When we look at our ASA Board of Directors, we see a diverse organization with a variety of ideas and backgrounds. Three of the past six ASA presidents have been female, and the Board of Directors includes every conceivable demographic, background, and perspective. Recently, in the Texas Society of Anesthesiologists (TSA), we undertook the difficult decision to change the benefits package of our staff. This is not a new challenge for us; in fact, until recent years we did not provide health insurance for our TSA employees. This evolution is part of the natural growing process of a society that has been blessed to thrive in a challenging environment. In order to provide family leave for our organization, we deliberately brought a team together that had a diversity of viewpoints, ranging from minimal expectation of structured leave to highly generous expectations of automatic leave. We were able to respectfully discuss the ramifications of all possible approaches and collectively came to a decision that worked well for our society. This process was effective because we had an intentionally diverse array of opinions from our diverse leadership. Men and women, junior to senior in stage of practice, private and academic physicians, economists, and political experts all coming together for one purpose: to make the TSA successful.
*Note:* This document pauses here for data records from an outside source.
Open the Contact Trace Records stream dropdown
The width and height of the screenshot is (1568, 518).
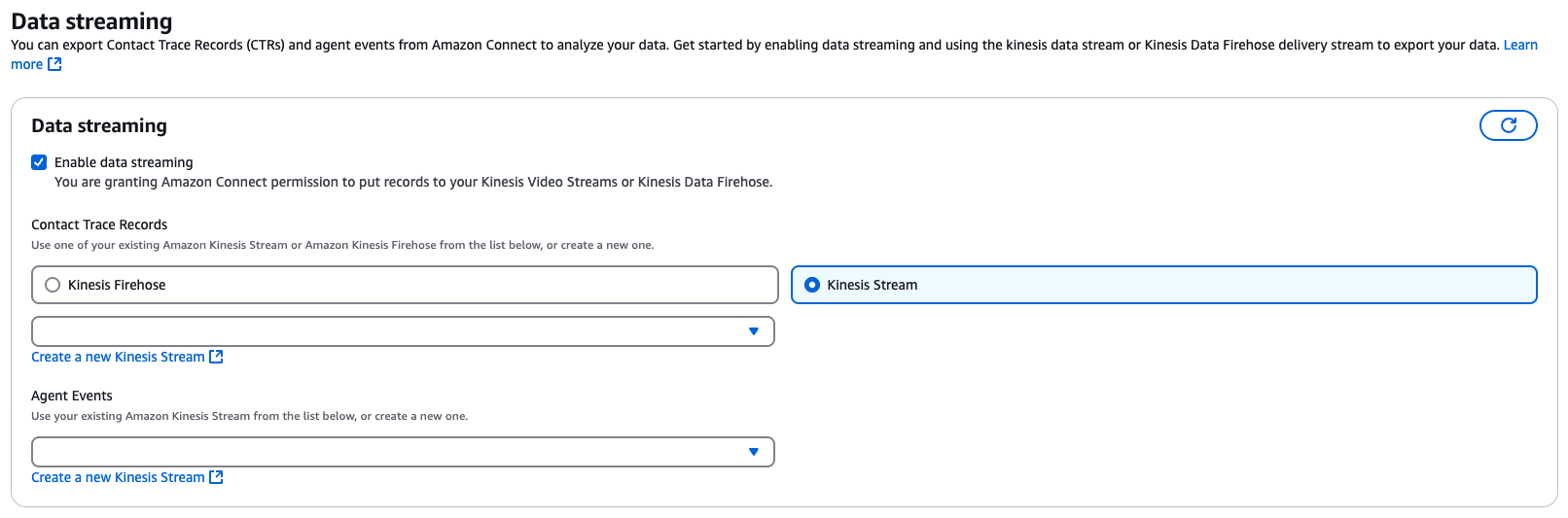point(403,331)
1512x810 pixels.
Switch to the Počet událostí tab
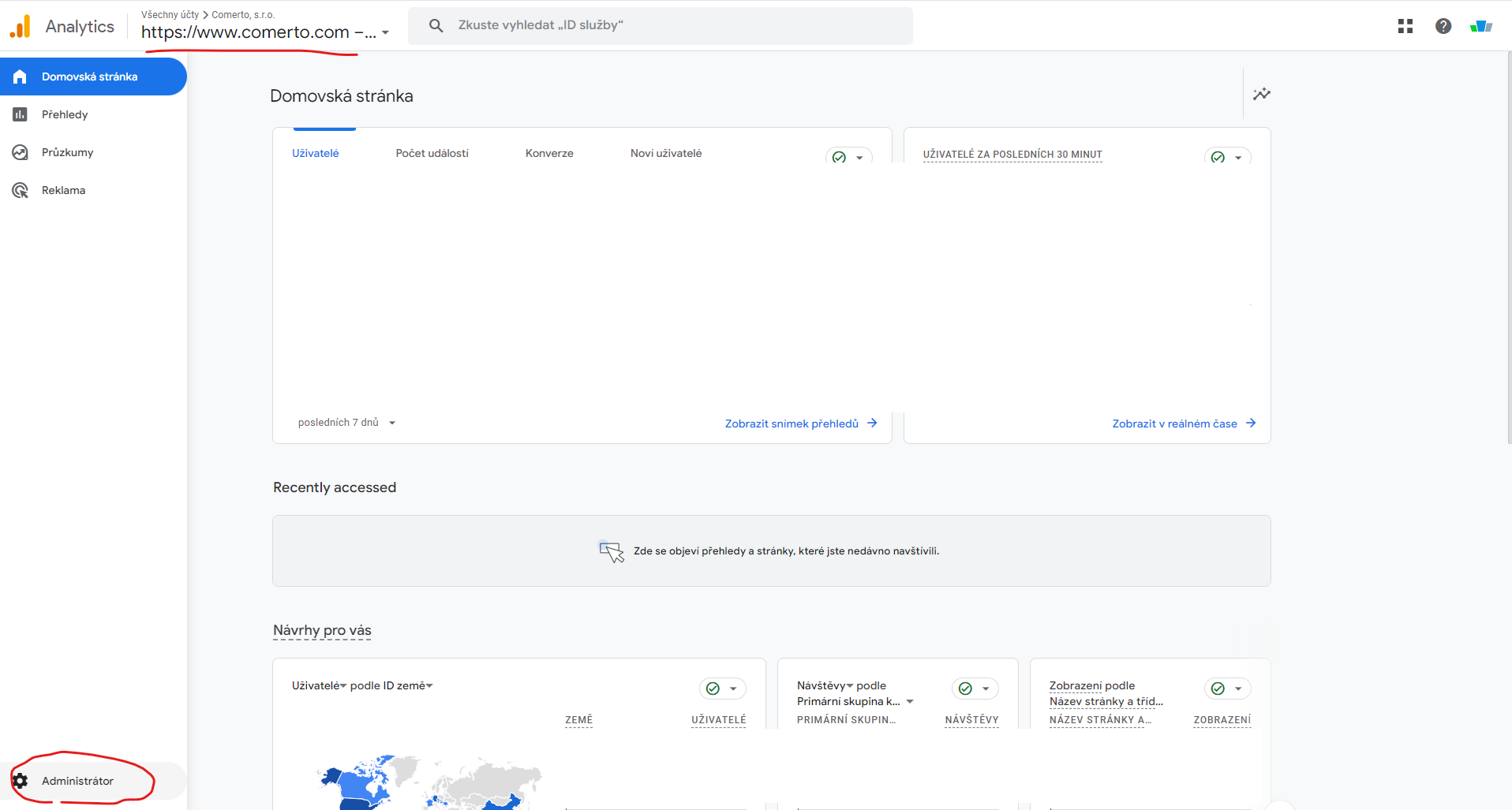point(432,153)
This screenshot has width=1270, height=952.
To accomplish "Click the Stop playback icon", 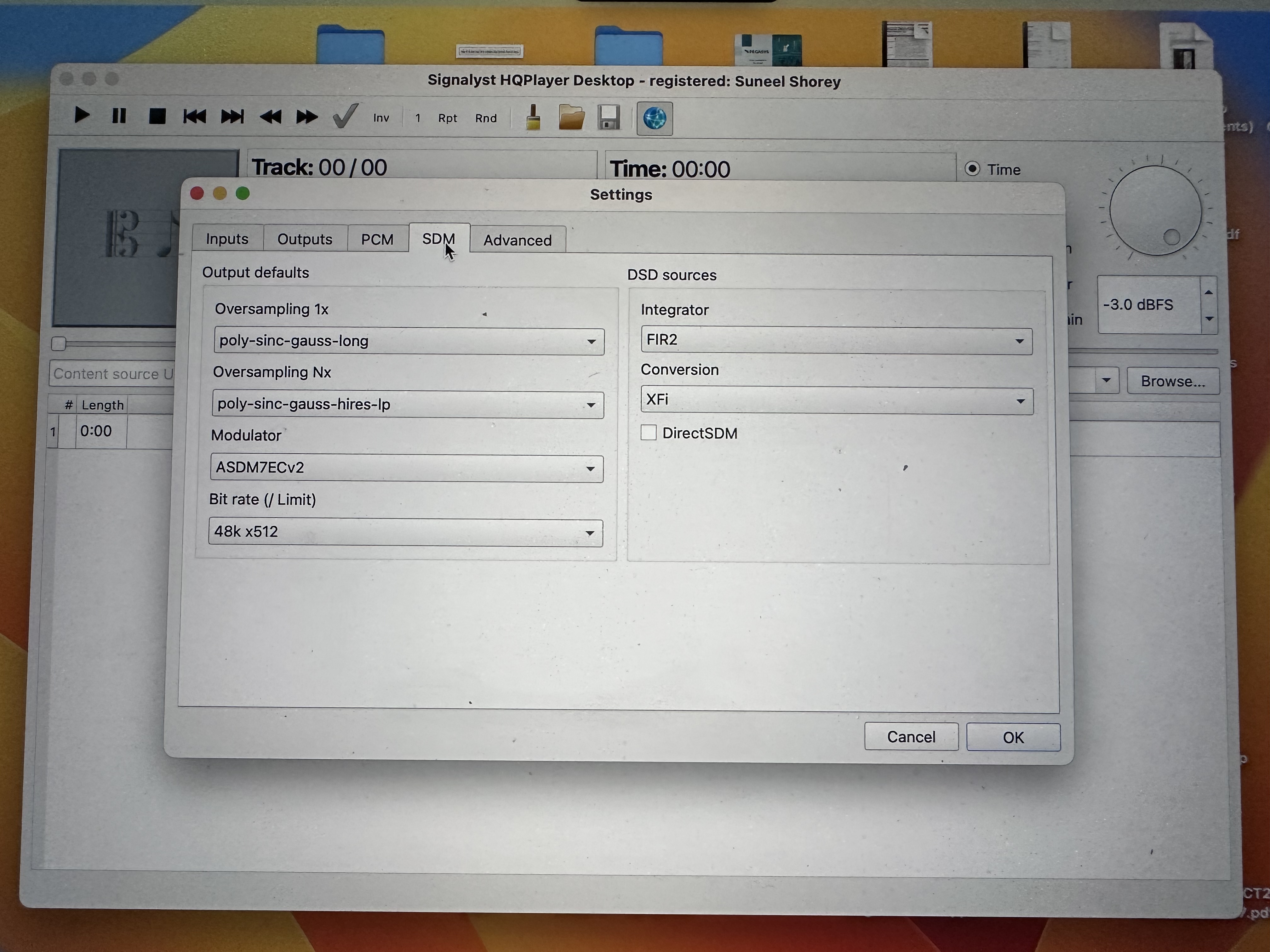I will point(157,116).
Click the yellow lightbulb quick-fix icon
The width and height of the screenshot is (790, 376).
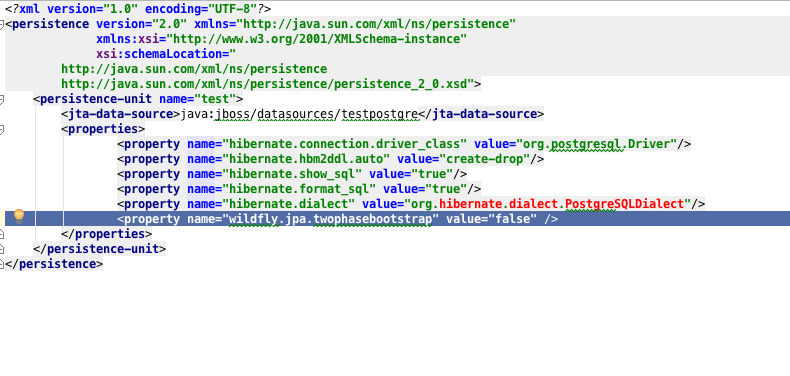[x=19, y=216]
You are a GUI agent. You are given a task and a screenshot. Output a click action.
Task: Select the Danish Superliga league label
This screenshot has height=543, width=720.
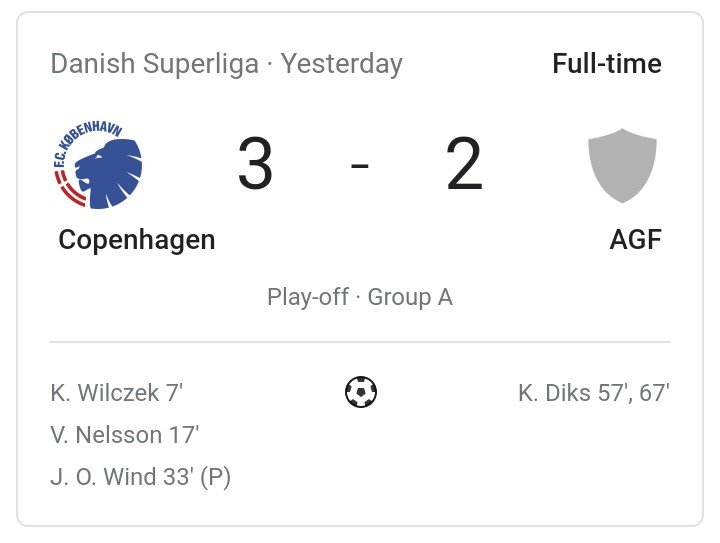pos(155,65)
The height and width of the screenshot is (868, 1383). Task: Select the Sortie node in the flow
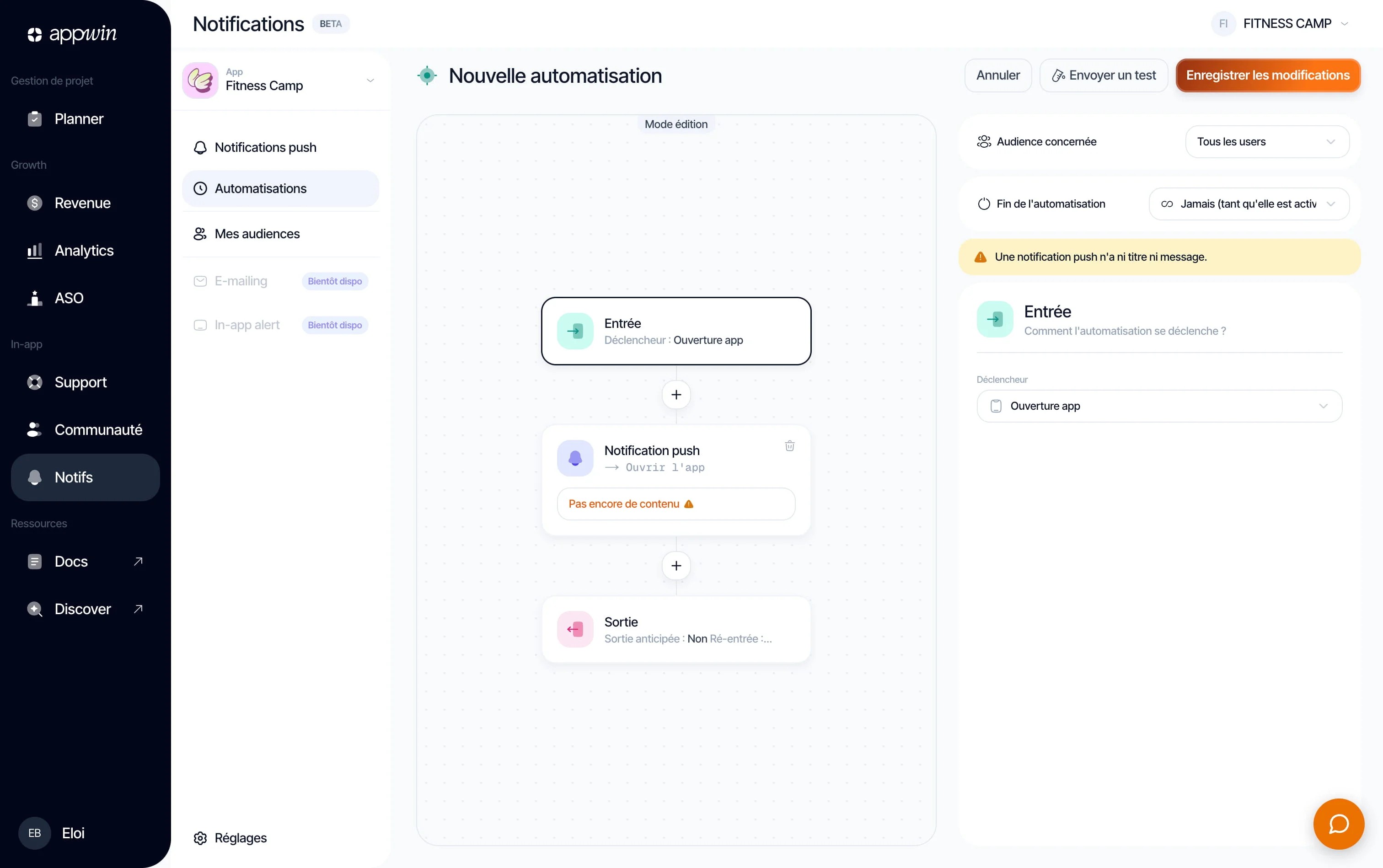point(676,629)
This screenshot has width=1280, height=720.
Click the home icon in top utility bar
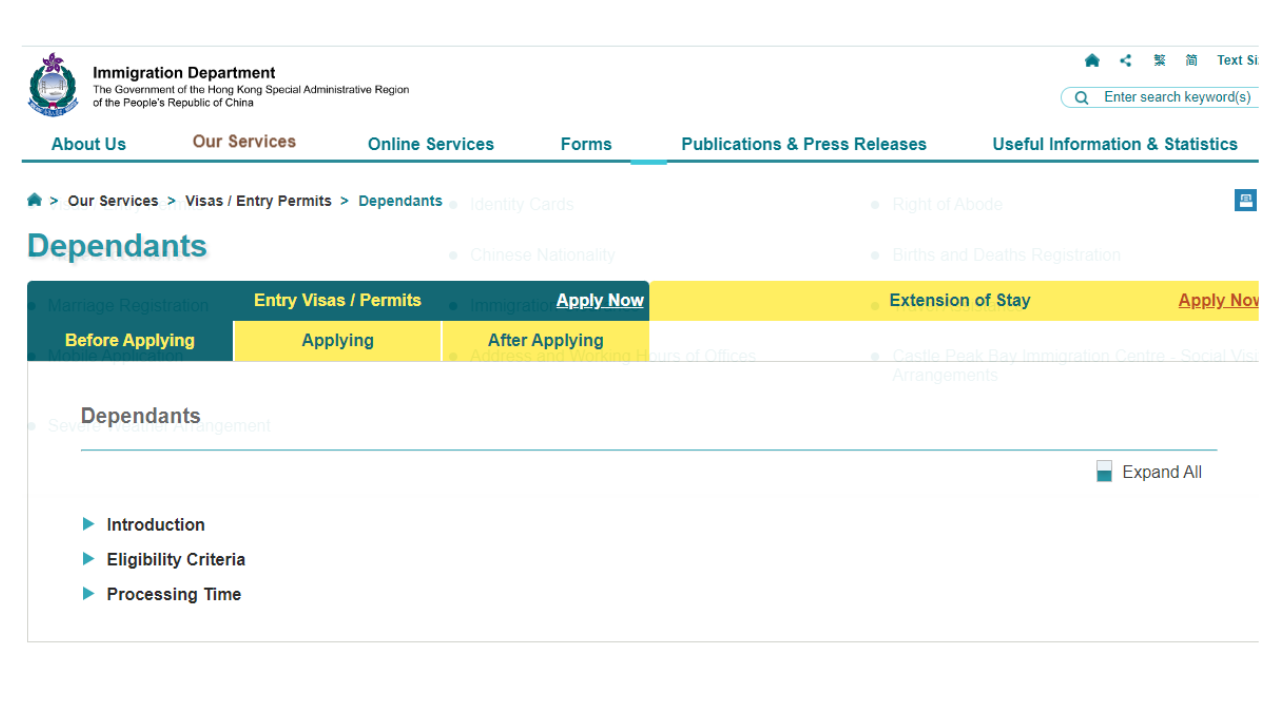coord(1092,61)
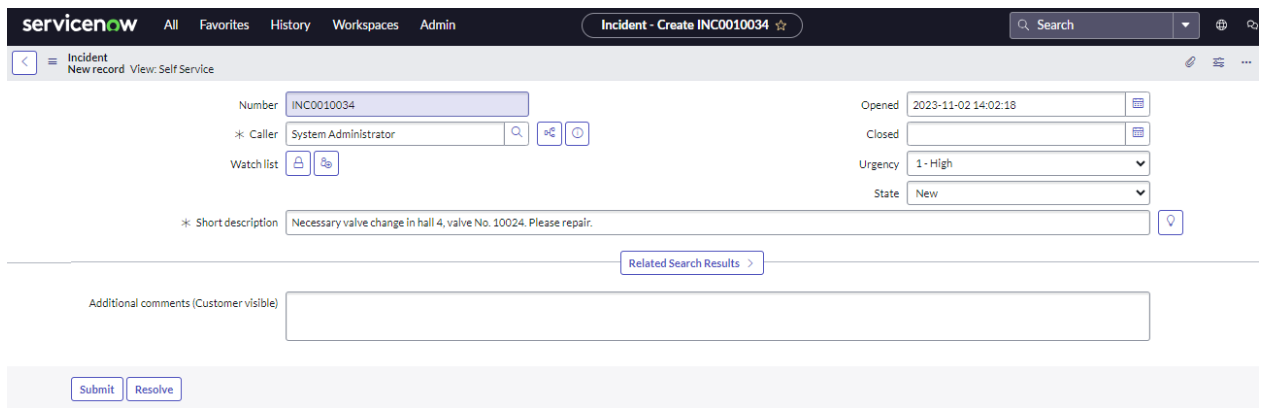Open form personalization settings icon

(1218, 62)
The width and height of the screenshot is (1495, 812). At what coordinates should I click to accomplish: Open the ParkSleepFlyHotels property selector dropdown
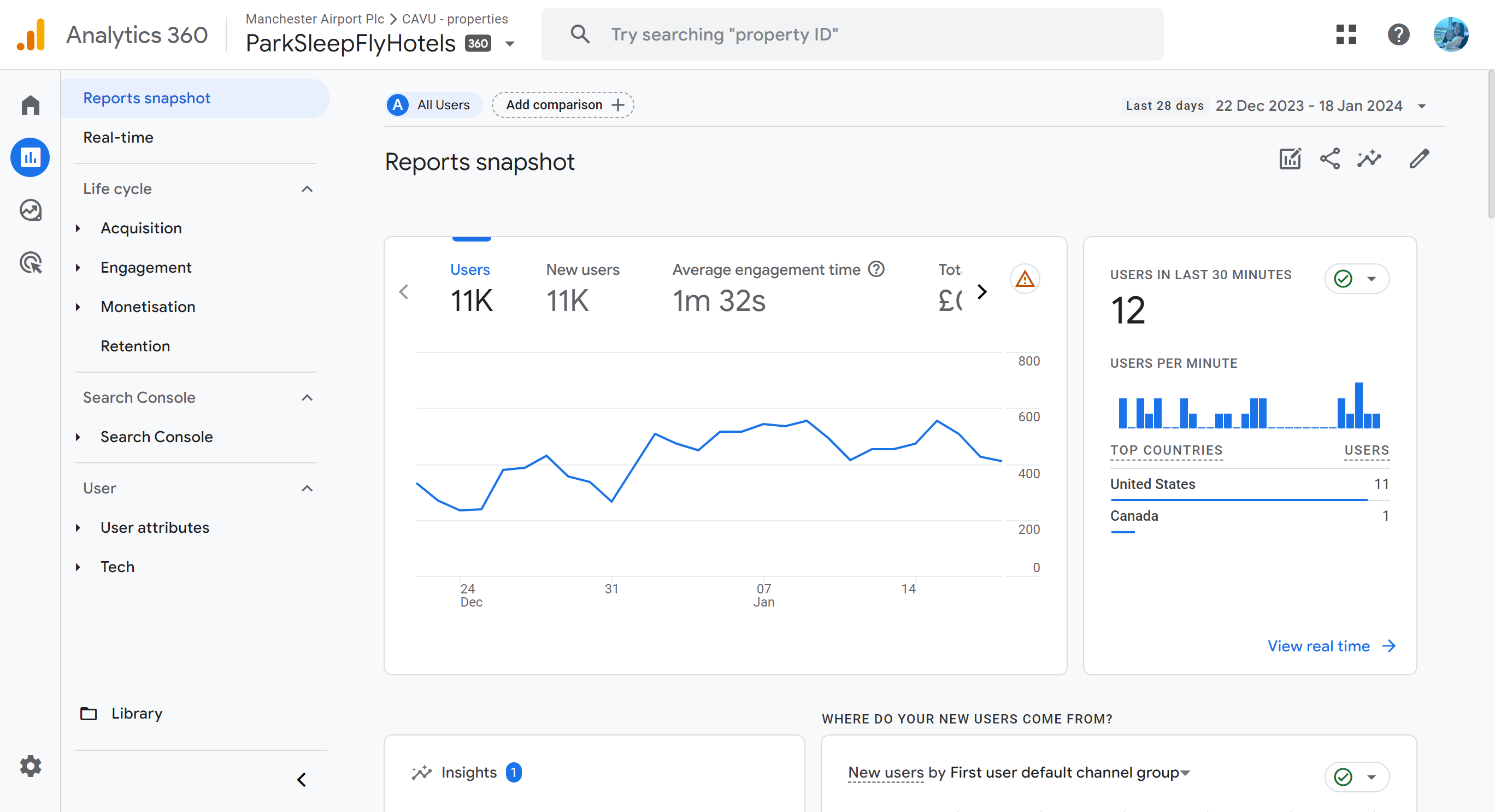pos(510,44)
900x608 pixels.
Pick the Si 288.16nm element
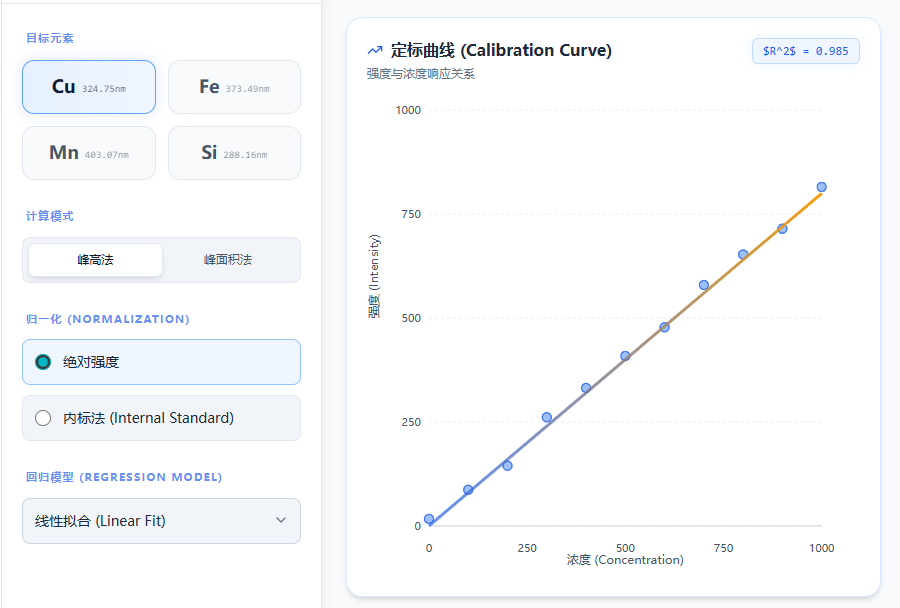click(234, 153)
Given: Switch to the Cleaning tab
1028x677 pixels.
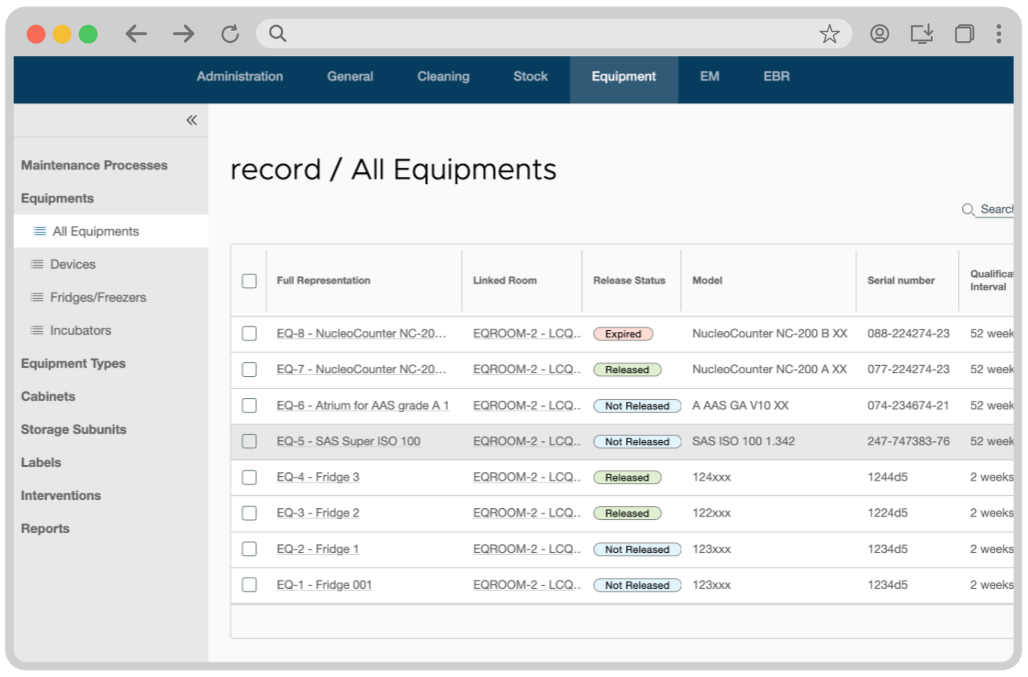Looking at the screenshot, I should pyautogui.click(x=443, y=77).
Some of you may be in a state or jurisdiction that statutorily forbids diversity as a thought process or structured initiative, and some of you similarly may be in a state that strongly encourages diversity awareness. In either scenario, we must all recognize that diversity of ideas, even on the political front, should be respected. Even in our effort to promote diversity, even when it’s greatly desired, it is possible to inadvertently stand against diversity. The proof will be in the pudding. If the historical thinking in the business world is correct, organizations that forbid diverse thinking will not be as successful as those that do. In the meantime, as leaders in our various departments, we all can and should do our part to ensure everyone feels welcome, included, and respected. It comes down to each one of us ensuring our practice partners have the same opportunities that we would want for our loved ones. Our expectations should not replicate our individual privileges or hardships. Rather, we should choose a course of action that universally maximizes opportunity for everyone coming after us. This goal is not easy or free of effort, but it is the best thing and the right thing to do. We shouldn’t wait for our leaders to instruct us on how to respect and not fear each other; this is something that falls to each of us without outsourcing. Let us all remember what diversity awareness truly is, and therefore our diversity on an individual level, just as we proactively display professionalism and excellent patient care in our individual daily interactions. Our diversity of places, perspectives, and ideas makes us strong!